Bila ke Bali, jangan berhenti hanya di Badung, Gianyar dan
Denpasar yang meriah. Sekali-kali singgah ke Singaraja. Berkunjunglah ke
kecamatan Kubu Tambahan. Tanyalah kepada orang-orang dimana letak desa
Bengkala. Kita akan mendapati kenyataan yang berbeda dengan Bali yang
gempita.

Di desa itu, sebagian masyarakatnya menderita bisu tuli atau dalam
bahasa lokalnya disebut orang kolok. Kini, jenis ketulian akibat
kelainan genetis itu bergeser menjadi progresif.

Made Tista (43) misalnya, hidupnya berlangsung normal meskipun
seluruh keluarganya menderita bisu tuli.
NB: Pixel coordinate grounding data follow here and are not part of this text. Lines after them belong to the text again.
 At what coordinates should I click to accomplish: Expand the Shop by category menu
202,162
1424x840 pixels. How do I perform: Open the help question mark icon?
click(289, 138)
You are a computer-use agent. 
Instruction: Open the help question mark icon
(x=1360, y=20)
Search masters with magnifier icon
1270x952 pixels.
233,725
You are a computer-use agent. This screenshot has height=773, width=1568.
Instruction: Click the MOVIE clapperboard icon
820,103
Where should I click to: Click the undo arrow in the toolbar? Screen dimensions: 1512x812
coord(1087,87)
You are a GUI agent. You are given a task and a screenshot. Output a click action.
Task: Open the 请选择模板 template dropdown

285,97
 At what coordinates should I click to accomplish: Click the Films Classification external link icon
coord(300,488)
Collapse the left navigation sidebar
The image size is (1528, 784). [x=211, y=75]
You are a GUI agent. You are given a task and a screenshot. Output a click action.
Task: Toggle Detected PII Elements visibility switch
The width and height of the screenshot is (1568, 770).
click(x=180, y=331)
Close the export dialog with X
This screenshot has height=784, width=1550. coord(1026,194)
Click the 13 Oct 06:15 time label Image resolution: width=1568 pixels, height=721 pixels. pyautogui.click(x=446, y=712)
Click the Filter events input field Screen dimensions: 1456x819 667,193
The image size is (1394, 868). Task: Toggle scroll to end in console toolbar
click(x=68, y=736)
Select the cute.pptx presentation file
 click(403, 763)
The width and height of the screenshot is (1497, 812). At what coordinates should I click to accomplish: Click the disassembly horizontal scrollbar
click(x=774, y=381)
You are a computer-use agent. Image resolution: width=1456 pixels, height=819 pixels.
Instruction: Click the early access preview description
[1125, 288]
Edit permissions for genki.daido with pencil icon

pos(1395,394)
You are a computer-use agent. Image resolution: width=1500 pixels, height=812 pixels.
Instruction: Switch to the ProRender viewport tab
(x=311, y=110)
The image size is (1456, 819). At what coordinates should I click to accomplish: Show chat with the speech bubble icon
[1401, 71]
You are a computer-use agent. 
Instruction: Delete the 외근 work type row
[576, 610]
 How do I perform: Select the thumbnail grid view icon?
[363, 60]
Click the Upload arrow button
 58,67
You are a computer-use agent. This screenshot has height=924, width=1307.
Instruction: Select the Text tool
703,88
Bukan cuma Tista dan Sukreni,
istrinya, yang kolok sejak lahir. Ayah, ibu, dan dua saudara kandungnya
juga ditakdirkan tuli dan bisu. Tiga mantan istrinya, dua anaknya, dan
kedua saudara ipar Tista juga orang kolok.

Tapi, julukan ‘keluarga kolok’ bukan soal yang serius bagi Tista. Dia
tak menganggap tuli-bisu sebagai aib. “Ini takdir yang tak perlu
disesali,” kata Tista dalam bahasa isyarat.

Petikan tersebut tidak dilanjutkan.